The Bauhaus, Germany’s most famous design school, was founded in Weimar by Walter Gropius in 1919. The widespread and long-lasting influence of the Bauhaus on modern design and design education is impressive, especially because it existed for only 14 years. Moholy-Nagy was appointed a master, or teacher, at the Bauhaus in 1923 and became one of the most enthusiastic proponents of its educational aims and methods. The spotlight that shines upon the Bauhaus also shines upon him. So, I am very pleased to have the opportunity to give you some details about the life and career of László Moholy-Nagy, a modern artist of the twentieth century, which – for many of us – was also our century.


László was born in 1895 in Borsód, now called Bácsborsód, a two-street village in southern Hungary. His father managed a large estate and the house the family lived in—and where he was born--came with the job. My Hungarian family, including my father, had little to say about this man, who was evidently a cause of extreme embarrassment to them. For years it was asserted that grandfather had gone to America and died over there. It was only a few years ago that I learned that he had walked out on his family when his children were young and never left Hungary. There were three surviving sons, of which László was the middle child. Their mother took the boys to her family, and their maternal uncle, Gusztáv Nagy, became their guardian. He was a lawyer and lived in a town called Moholy, which is now in Serbia.

One remarkable aspect of Moholy’s life is that he was able to benefit from the guidance and support from a succession of male mentors and female handmaidens. Perhaps he was willing to accept advice and help because of his childhood circumstances. Uncle Gusztáv – Guszti bácsi in Hungarian – can be considered the first of these helping hands. László and his younger brother, Ákos, went to gymnasium, that is, college-track high school, in Szeged, at that time the second largest city of Hungary after Budapest. In Szeged he received a top-notch education, which I believe influenced the way he came to view the world. Being acquainted with several fields of knowledge helped him see relationships between things, to look at things holistically.

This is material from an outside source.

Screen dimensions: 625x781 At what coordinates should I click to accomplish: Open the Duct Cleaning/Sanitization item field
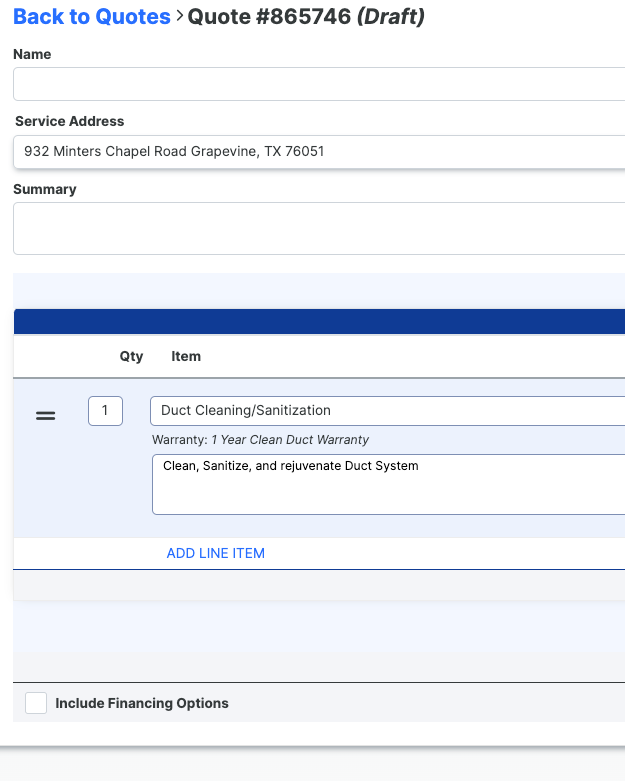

At first László wanted to become a writer and while he was still in school some of his poetry was published in the Szeged newspapers. But when he graduated in 1913, Guszti bácsi encouraged him to begin law school in Budapest. He moved to the capital with his mother and brothers. World War I interrupted László’s law studies, which he never finished. He enlisted in the Austro-Hungarian army in 1915 as an officer in training in the artillery.

“The spotlight that shines upon the Bauhaus also shines upon him”
“The War was a terrible experience for him. His social idealism began to crystallize at this time”
“The War was a terrible experience for him. His social idealism began to crystallize at this time”

He had begun to draw even before he went into the army. But, during the many hours he was stuck in artillery observation posts, he turned to drawing to pass the time. He produced hundreds of sketches, many in color, on the backs of military-issue postcards that he could easily carry with him. They are colorful, lively, and often humorous. His left thumb was shattered by shrapnel in 1917 and he had a long convalescence in Budapest. He went on reserve military status. The War was a terrible experience for him. His social idealism began to crystallize at this time. He published short stories and literary criticism while in Budapest, but he was already thinking seriously of becoming an artist. He was encouraged in this by a friend from the university. Iván Hevesy, who later became an art critic, was another of his important early mentors.

In Budapest László attended evening art school classes and entered his work in exhibitions. So we can say that he embarked upon his career as an artist around 1918 at the age of 23. His paintings and drawings were figurative and tended towards Expressionism. He added the name of Guszti bácsi’s town to his own and became László Moholy-Nagy. He apparently became interested in photography at this time through another friend, Erzsébet Landau, who had her own photography studio in Budapest. Presently known evidence suggests that Erzsi Landau, gave or sold László one of her old cameras and set him on the path to becoming a photographer. Although I don’t know the exact date when he began to photograph, it was some time before he left Hungary.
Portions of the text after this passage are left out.